In an interesting personal article in the BMJ Gordon Caldwell, a consultant physician working in acute medicine, says

The time taken to reach the correct diagnosis may be crucial for the patient’s chance of survival. Over my career I have seen many errors in the working diagnosis causing harm to patients and even death.

He also considers the importance of creating the right working environment for doctors to make good diagnoses

I believe that we have not thought about the best places, the physical and psychological environments, in which doctors should do this complex clinical thinking.
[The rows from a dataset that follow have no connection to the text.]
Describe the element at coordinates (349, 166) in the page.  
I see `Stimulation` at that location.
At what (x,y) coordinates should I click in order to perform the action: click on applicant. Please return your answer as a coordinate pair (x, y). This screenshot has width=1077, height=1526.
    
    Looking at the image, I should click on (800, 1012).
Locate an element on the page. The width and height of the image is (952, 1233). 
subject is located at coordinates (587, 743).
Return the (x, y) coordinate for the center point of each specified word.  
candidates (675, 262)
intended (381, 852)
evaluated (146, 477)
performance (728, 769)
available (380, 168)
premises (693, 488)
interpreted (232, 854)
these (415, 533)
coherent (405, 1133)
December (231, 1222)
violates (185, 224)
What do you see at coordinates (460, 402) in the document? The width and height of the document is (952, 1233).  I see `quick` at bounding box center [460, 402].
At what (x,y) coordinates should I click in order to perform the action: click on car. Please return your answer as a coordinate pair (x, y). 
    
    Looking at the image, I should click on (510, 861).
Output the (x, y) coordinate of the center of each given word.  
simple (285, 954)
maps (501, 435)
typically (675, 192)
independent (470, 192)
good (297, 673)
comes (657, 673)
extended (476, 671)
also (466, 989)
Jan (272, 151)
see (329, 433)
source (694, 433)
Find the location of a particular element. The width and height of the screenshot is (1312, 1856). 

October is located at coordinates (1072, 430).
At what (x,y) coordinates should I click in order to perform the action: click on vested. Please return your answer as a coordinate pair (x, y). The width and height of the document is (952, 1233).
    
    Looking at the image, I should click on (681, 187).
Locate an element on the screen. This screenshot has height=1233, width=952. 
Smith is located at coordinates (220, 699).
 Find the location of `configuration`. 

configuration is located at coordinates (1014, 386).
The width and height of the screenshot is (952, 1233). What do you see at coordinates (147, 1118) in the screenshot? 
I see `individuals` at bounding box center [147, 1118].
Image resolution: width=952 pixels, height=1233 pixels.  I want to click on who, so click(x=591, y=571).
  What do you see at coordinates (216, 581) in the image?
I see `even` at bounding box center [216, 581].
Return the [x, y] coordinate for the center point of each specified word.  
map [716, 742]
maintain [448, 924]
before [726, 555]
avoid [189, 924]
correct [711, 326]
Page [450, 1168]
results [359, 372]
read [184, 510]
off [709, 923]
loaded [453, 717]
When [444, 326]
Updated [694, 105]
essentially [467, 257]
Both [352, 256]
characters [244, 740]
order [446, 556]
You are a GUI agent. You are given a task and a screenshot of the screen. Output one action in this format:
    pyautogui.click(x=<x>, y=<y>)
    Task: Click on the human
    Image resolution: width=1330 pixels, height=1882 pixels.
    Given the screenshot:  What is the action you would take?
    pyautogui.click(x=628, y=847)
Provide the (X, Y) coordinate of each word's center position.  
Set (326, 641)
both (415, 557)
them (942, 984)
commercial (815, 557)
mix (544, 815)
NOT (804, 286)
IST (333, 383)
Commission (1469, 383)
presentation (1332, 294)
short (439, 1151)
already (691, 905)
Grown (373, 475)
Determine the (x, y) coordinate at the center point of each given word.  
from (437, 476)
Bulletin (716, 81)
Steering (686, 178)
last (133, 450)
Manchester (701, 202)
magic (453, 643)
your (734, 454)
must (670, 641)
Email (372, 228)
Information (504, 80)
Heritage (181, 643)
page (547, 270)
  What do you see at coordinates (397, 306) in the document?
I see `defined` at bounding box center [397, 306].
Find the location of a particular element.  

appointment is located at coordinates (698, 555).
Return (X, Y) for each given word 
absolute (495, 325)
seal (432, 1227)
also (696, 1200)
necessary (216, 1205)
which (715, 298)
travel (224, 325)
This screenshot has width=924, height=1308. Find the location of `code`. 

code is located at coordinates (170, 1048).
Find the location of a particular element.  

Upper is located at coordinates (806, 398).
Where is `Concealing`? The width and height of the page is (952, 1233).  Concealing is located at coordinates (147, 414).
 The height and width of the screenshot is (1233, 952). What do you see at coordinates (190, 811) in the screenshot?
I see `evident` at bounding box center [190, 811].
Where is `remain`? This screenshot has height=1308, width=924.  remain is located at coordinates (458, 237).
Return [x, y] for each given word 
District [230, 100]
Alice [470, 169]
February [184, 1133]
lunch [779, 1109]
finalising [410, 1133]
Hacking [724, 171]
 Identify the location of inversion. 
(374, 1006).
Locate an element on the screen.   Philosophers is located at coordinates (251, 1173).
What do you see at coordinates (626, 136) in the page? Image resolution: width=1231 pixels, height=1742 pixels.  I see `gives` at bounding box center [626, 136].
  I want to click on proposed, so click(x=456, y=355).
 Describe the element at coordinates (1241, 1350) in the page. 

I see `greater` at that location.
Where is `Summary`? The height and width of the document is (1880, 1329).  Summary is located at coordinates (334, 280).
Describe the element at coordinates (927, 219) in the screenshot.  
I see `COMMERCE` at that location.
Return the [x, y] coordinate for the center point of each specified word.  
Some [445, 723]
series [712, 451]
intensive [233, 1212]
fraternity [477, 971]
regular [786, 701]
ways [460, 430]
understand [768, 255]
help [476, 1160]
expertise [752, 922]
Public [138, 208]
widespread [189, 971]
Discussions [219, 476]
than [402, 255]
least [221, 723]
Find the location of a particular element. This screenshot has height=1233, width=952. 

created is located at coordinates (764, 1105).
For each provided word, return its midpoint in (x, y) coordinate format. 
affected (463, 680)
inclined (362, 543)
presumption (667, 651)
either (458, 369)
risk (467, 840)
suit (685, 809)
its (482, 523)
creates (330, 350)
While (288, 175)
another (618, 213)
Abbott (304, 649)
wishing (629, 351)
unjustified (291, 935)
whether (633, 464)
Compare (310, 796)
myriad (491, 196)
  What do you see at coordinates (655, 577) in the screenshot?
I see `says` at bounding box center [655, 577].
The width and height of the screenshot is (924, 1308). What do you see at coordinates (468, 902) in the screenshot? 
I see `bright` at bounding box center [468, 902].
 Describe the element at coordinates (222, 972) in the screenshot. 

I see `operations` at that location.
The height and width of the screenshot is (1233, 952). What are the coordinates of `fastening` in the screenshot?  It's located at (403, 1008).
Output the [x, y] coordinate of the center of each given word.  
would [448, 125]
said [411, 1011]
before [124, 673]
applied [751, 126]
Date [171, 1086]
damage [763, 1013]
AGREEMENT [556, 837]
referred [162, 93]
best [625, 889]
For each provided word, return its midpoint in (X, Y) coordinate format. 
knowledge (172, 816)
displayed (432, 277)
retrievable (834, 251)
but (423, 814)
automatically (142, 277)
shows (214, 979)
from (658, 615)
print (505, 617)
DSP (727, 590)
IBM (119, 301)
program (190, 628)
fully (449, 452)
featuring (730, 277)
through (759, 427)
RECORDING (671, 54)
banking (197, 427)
Often it occurs in small hot rooms subject to constant interruption or even in ward corridors without easy access to laboratory results.

He concludes –

We must design our working spaces and information systems to maximise doctors’ ability to see, understand, and deliberate on the information needed for more precise diagnosis. We must allow clinicians enough time to be careful in diagnosis, treatment planning, and treatment review. We must urgently consider how to provide rooms, time, and information for doctors to do the most difficult part of their job and the part most prone to error: the clinical thinking in making the working diagnosis and treatment plan.

This is absolutely right. The scandal of the NHS is that we expect good health care to be provided without giving doctors adequate time with their patients to really understand them. We also frequently fail to provide good working environments and to share all the relevant information amongst the various members of the team.